AIM 1>
Reproduce, word for word, the passage of the tent-care advice that opens with the words containing "Simple advice. Put" and closes with "of the tent.".

*** EXCERPT PROVIDED ***

Simple advice. Put your tent down on clean, clear ground. That means remove any sharp objects. Always try to use a tarp or footed "footprint" to protect your floor from rips. The most important rule you can follow is to never force your zippers! That is the first thing to fail on any tent. Secondly, your aircraft grade aluminum poles will have an elastic shock cord running through them. Do not pull and over-stretch the cord. Our poles are still perfect after 7 years from just taking our time and not rushing the set-up or take-down of the tent. 

The minimum gear you will need will vary but I highly recommend the following:

Tent- The size will depend on several factors. Camping from a motorcycle will require a much more packable and lightweight tent vs car camping where the sky is the limit. We have three tents. One is for extended camping vacations. It is a beautiful and roomy 10 man multi-room tent, Because of its size and complexity to set-up, is really only feasible to bring when it remains set-up for 5 days or more, otherwise it is not worth the effort. Because this review is to help you get into camping, I will not review that here. If you have a large family then look into family-size tents and pay attention to the features that will make your camping as positive and comfortable as your budget allows. Our family tent is the Coleman Signature Prairie Breeze 9 . If you are interested in this tent it also includes a combo overhead interior light and fan that works great. Features abound in this family tent.

***

AIM 2>
Collect every line of the rows that contains the string "header", matching case exactly.

*** INFORMATION SHOWN ***

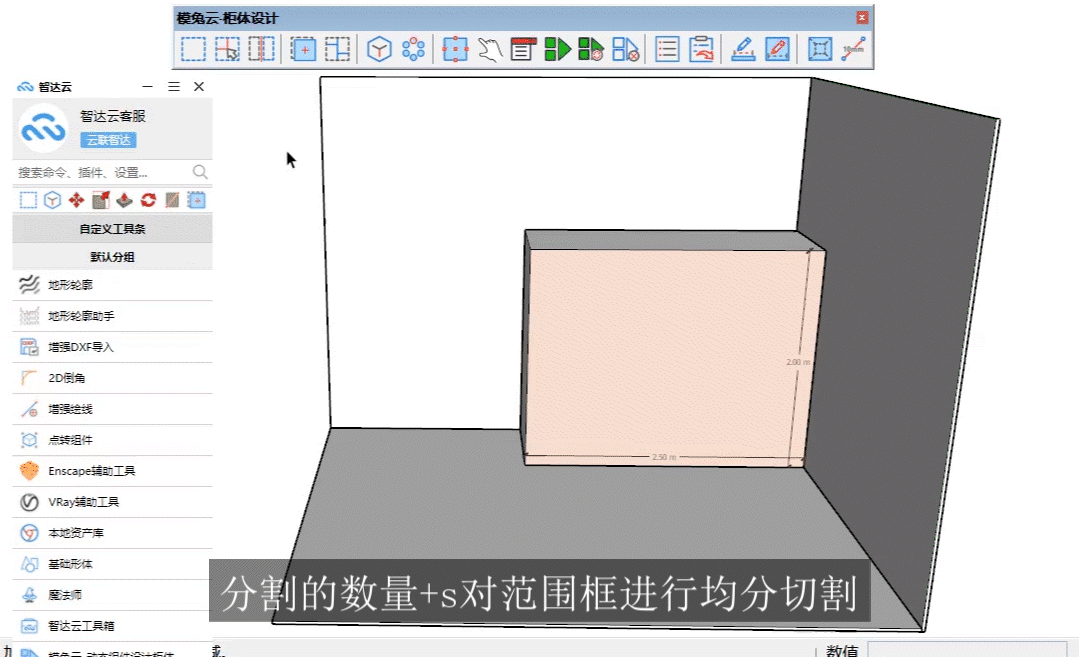Select the green arrow board generation tool
1079x657 pixels.
558,48
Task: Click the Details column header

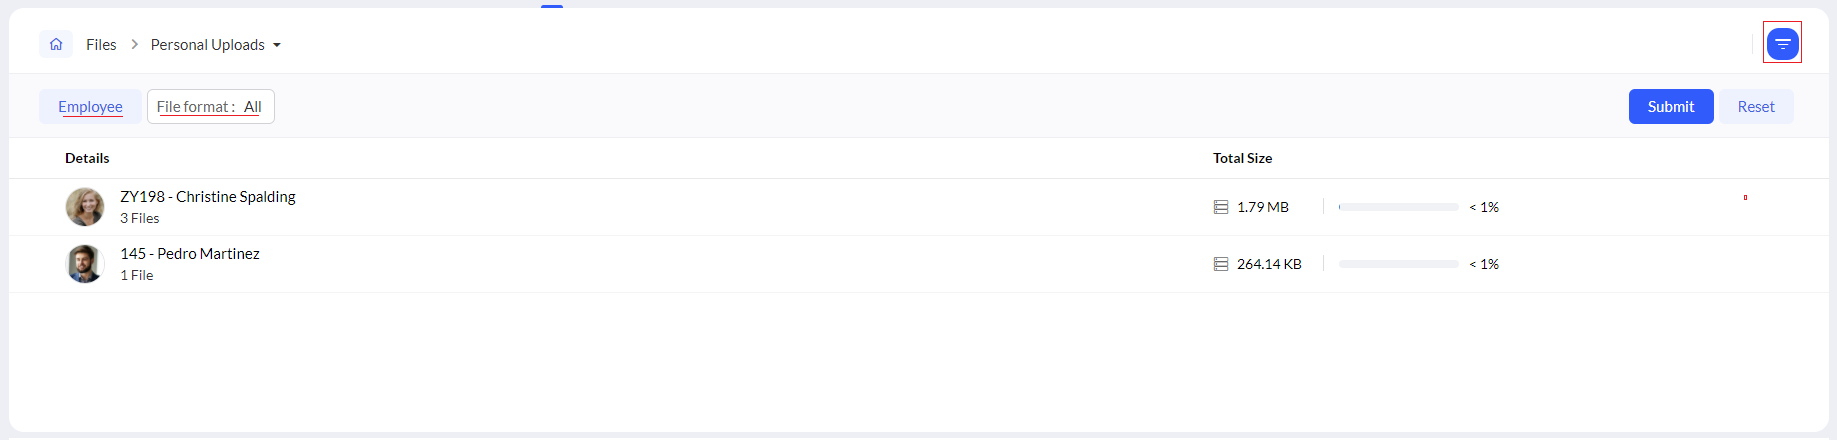Action: (x=87, y=158)
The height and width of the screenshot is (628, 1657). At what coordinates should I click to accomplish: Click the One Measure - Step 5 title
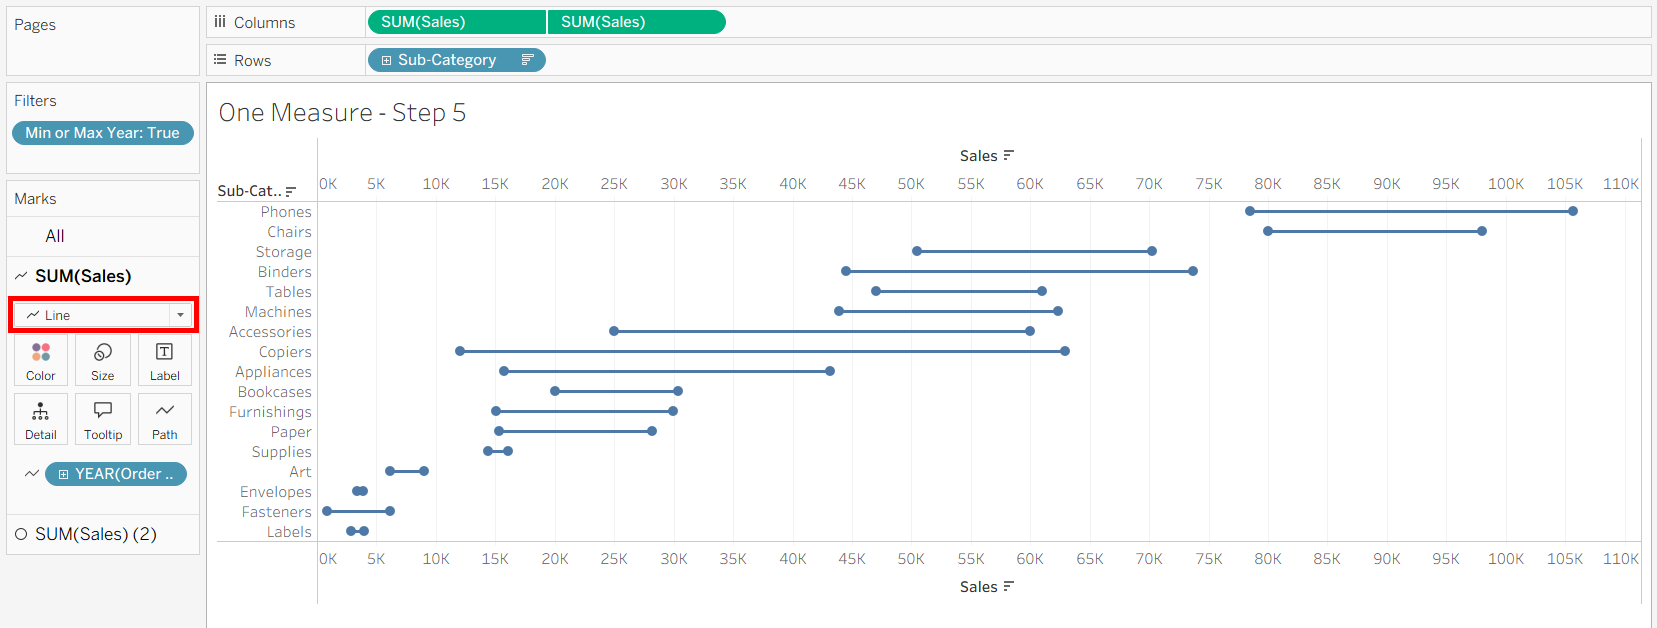[342, 113]
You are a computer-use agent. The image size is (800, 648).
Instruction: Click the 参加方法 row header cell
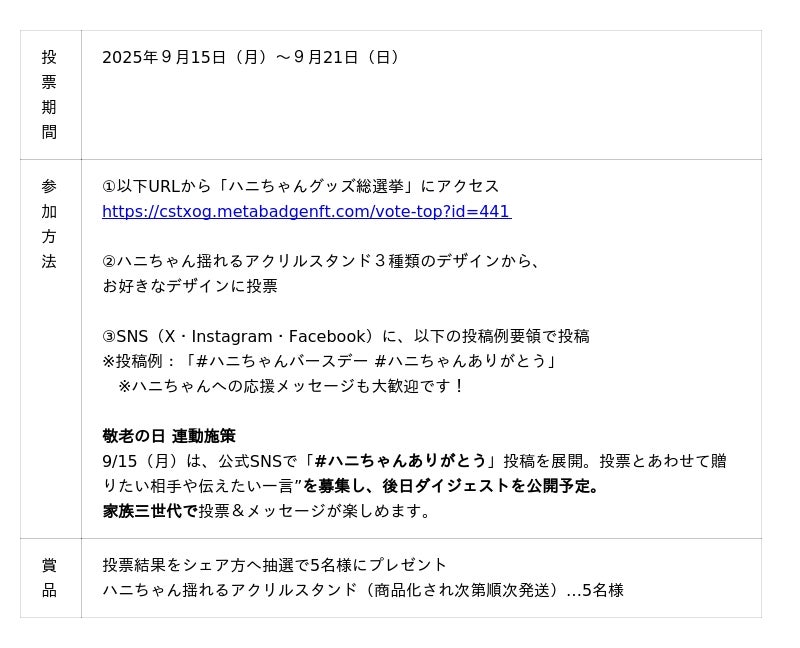[x=49, y=224]
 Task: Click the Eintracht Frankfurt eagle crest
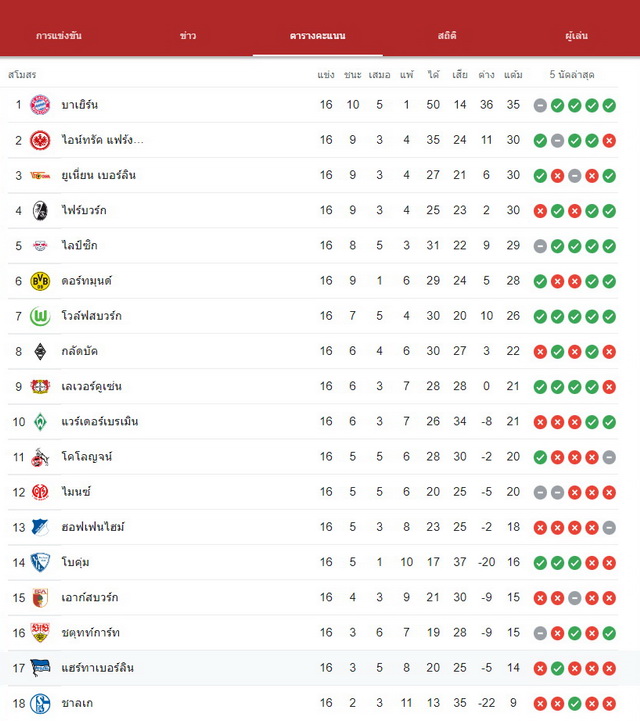[40, 140]
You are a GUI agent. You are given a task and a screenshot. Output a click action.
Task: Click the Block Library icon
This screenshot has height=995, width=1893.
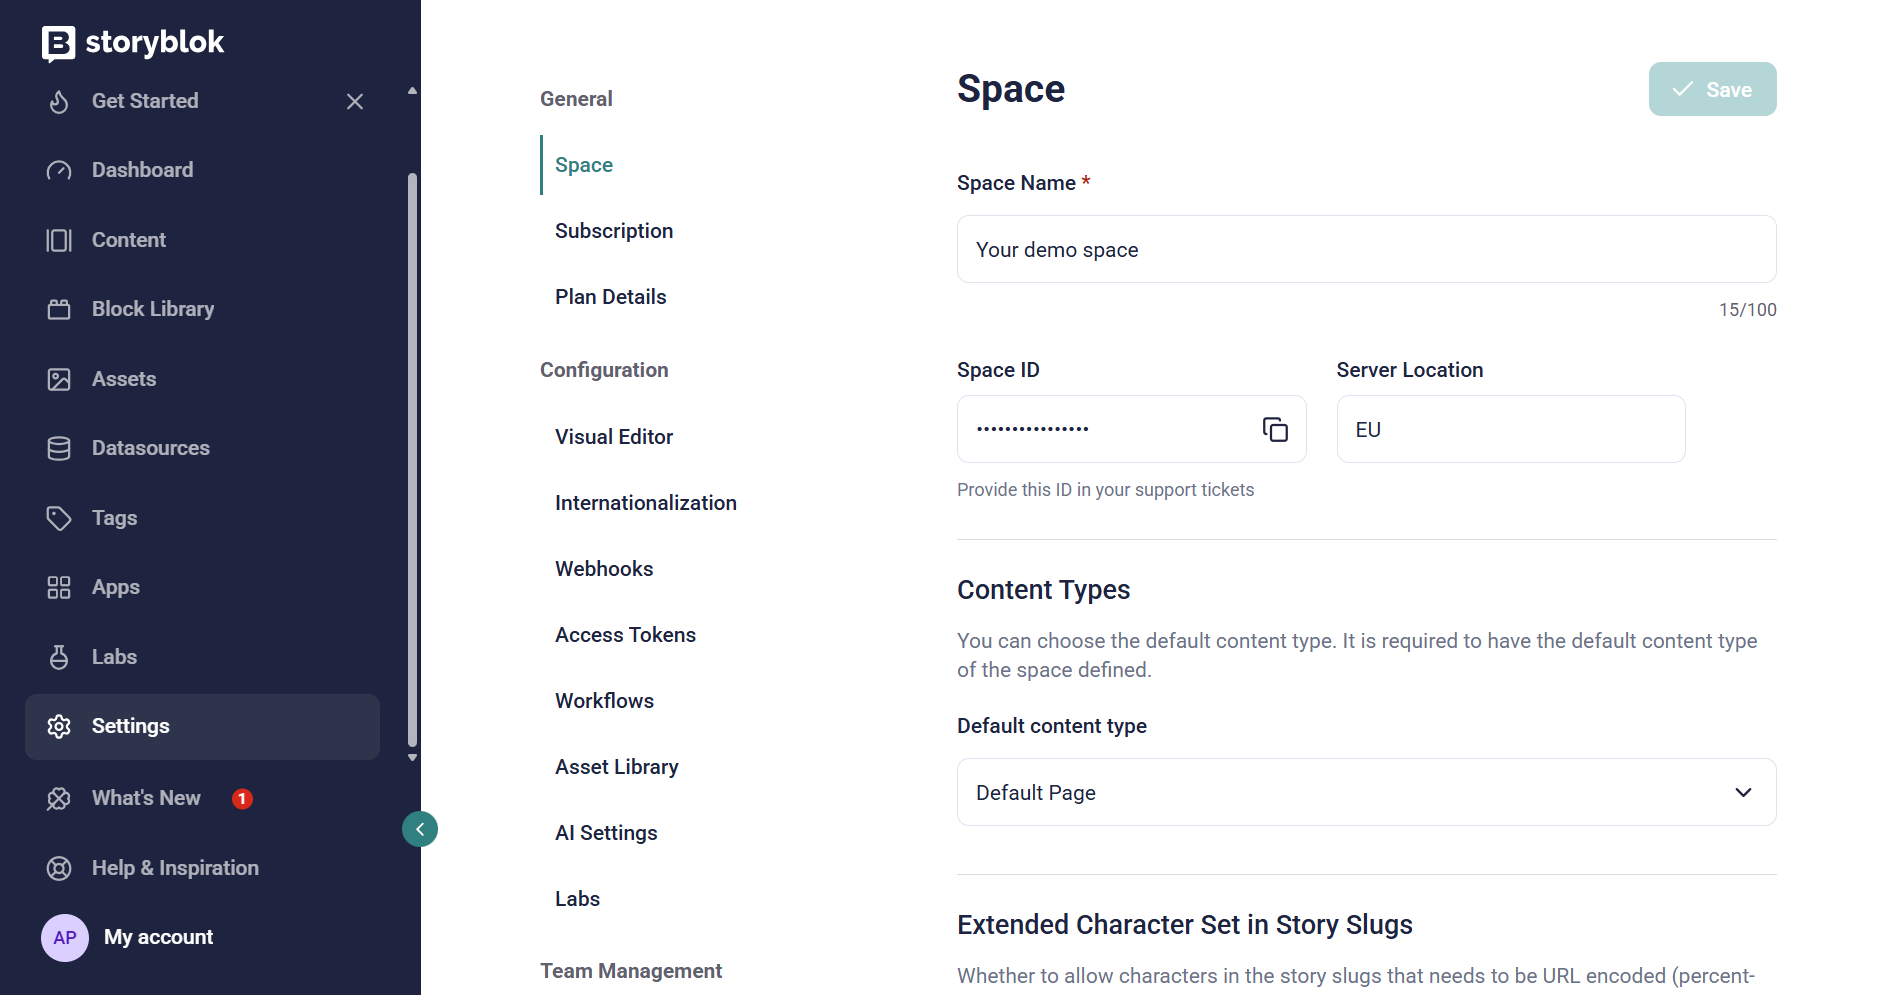click(59, 309)
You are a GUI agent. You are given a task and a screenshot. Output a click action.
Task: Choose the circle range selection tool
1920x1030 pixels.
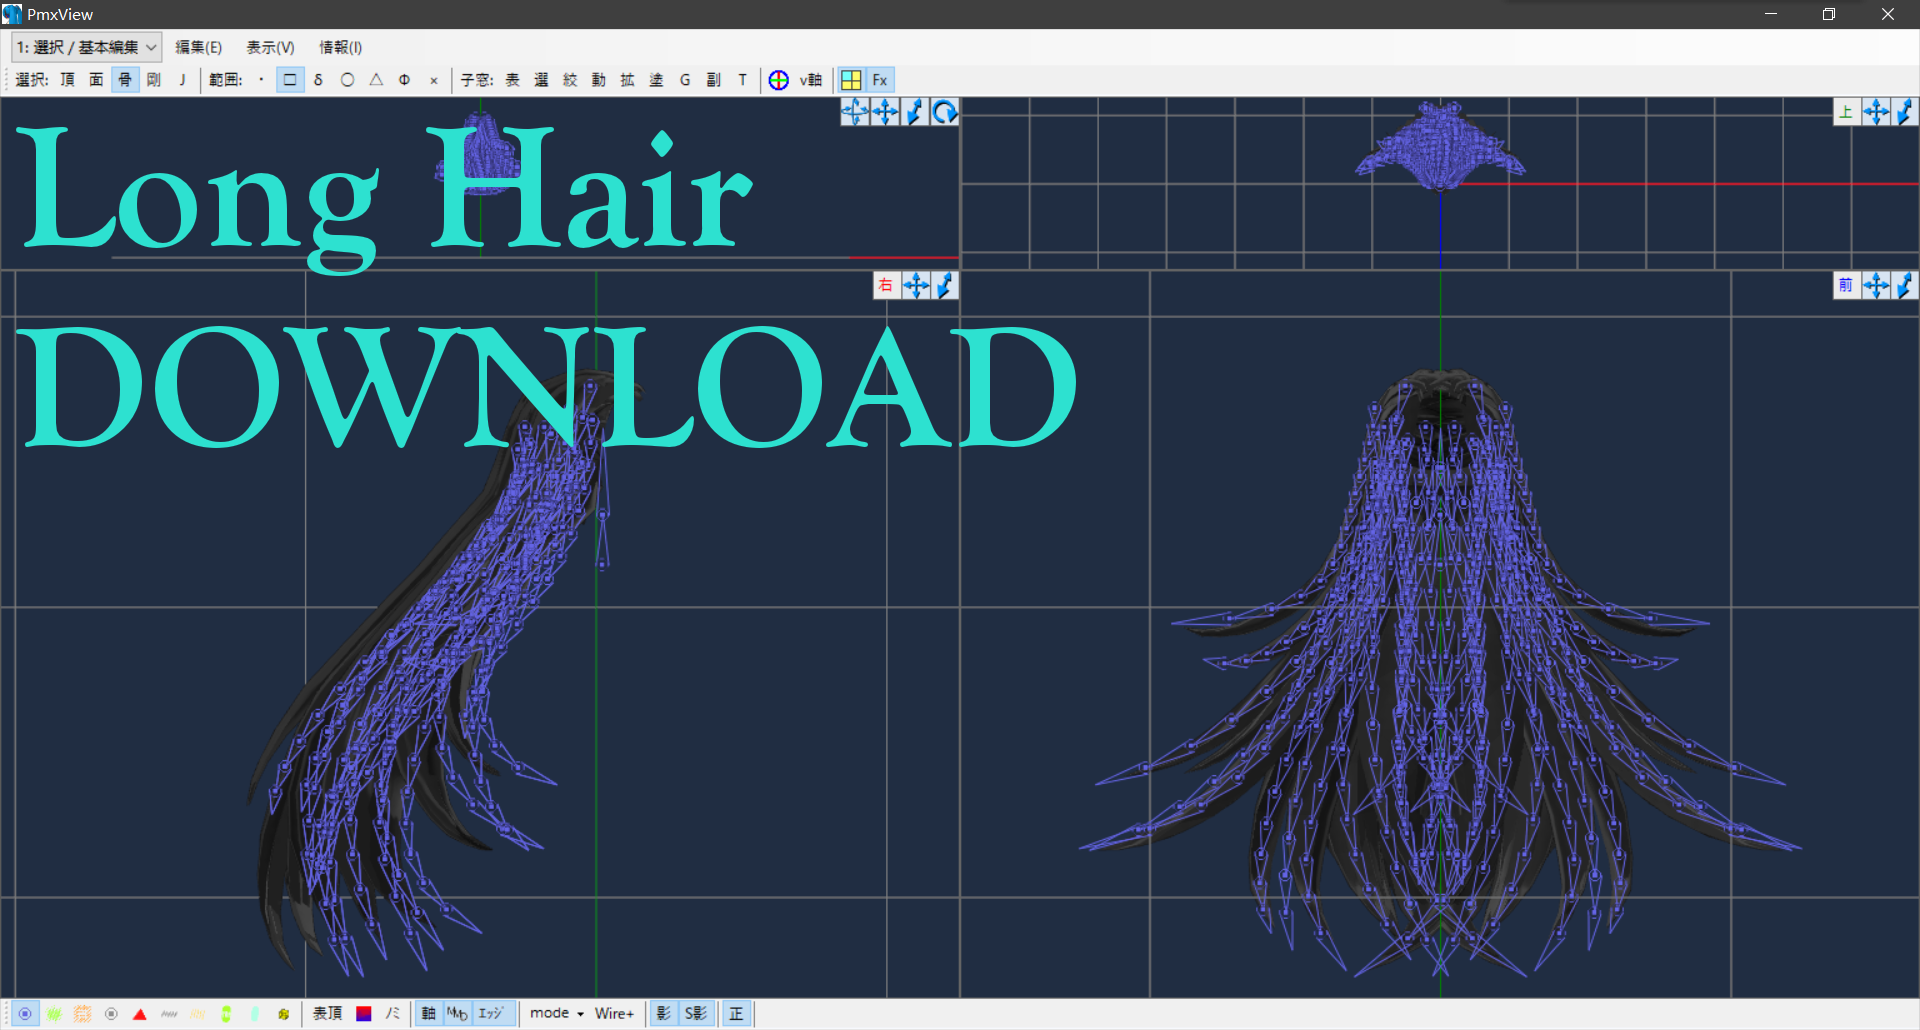pyautogui.click(x=347, y=80)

***

CORRECT RESPONSE 1>
Simple advice. Put your tent down on clean, clear ground. That means remove any sharp objects. Always try to use a tarp or footed "footprint" to protect your floor from rips. The most important rule you can follow is to never force your zippers! That is the first thing to fail on any tent. Secondly, your aircraft grade aluminum poles will have an elastic shock cord running through them. Do not pull and over-stretch the cord. Our poles are still perfect after 7 years from just taking our time and not rushing the set-up or take-down of the tent.

CORRECT RESPONSE 2>
Task: Click the Details column header
Instruction: Click the 参加方法 row header cell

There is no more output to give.